In this post I’m going to attempt to outline how to setup Sitecore 7.5 for use in your development environment. I would like to make it clear this is a practical example, but may not follow best practices or Sitecore’s point of view. Also, things may be brief, but this is a development environment after all, so we don’t need to worry too much about optimizations and splitting up server roles.

To preface the directions, Sitecore 7.5 was released this month and can be found on the Sitecore Developer Network. It comes with some new features, but the significant change is the overhaul to the analytics and the introduction of MongoDB. For more information on the changes, please see the Sitecore 7.5 Release Notes.

To begin the installation, you’ll need the following items:

  • .NET Framework v4.5
    Any version of 4.5.x should work since there’s backwards compatibility. I happen to have 4.5.1 installed currently).
  • MongoDB (at the time of this post, the latest version is 2.6)
    Because this is a developer machine, we can use the free version.
  • Sitecore v7.5 Installer
    I tend to use the executable, but you could use SIM if you’re so inclined.

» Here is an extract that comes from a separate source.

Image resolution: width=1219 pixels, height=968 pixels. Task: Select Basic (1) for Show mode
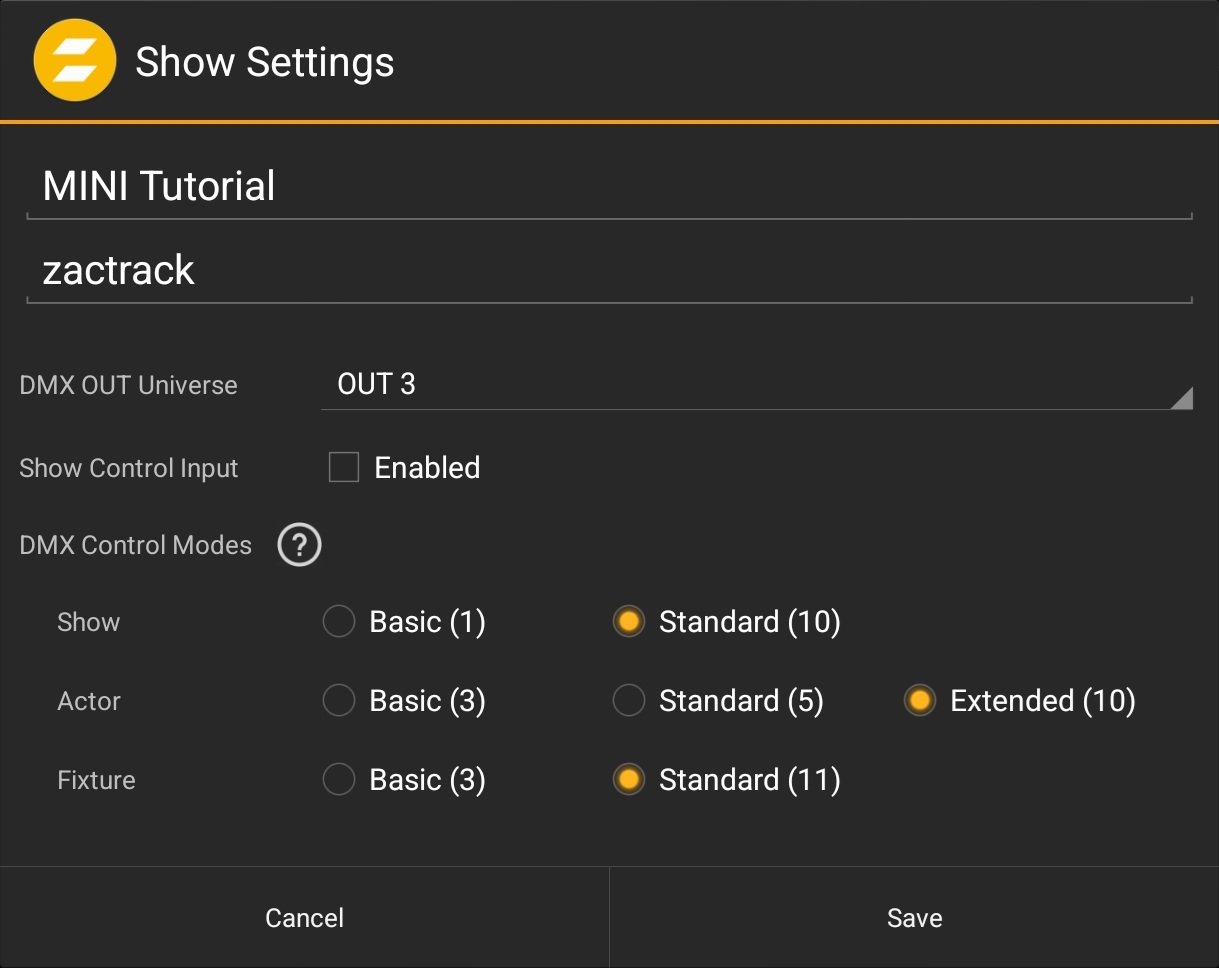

We start of by installing MongoDB which enables us to record the new analytics information for 7.5. I tend to go the path of least resistance, so the x64 msi was perfect. A few clicks (and some next buttons) and I have MongoDB installed.

The Sitecore installation is next. I find simpler is better for development, so I use the executable and follow all the default installation steps. Shown below, I’ve done a complete install which sets up my IIS website and AppPool for me. You’ll also notice, for simplicity’s sake, I’ve named my instance “sitecore75″.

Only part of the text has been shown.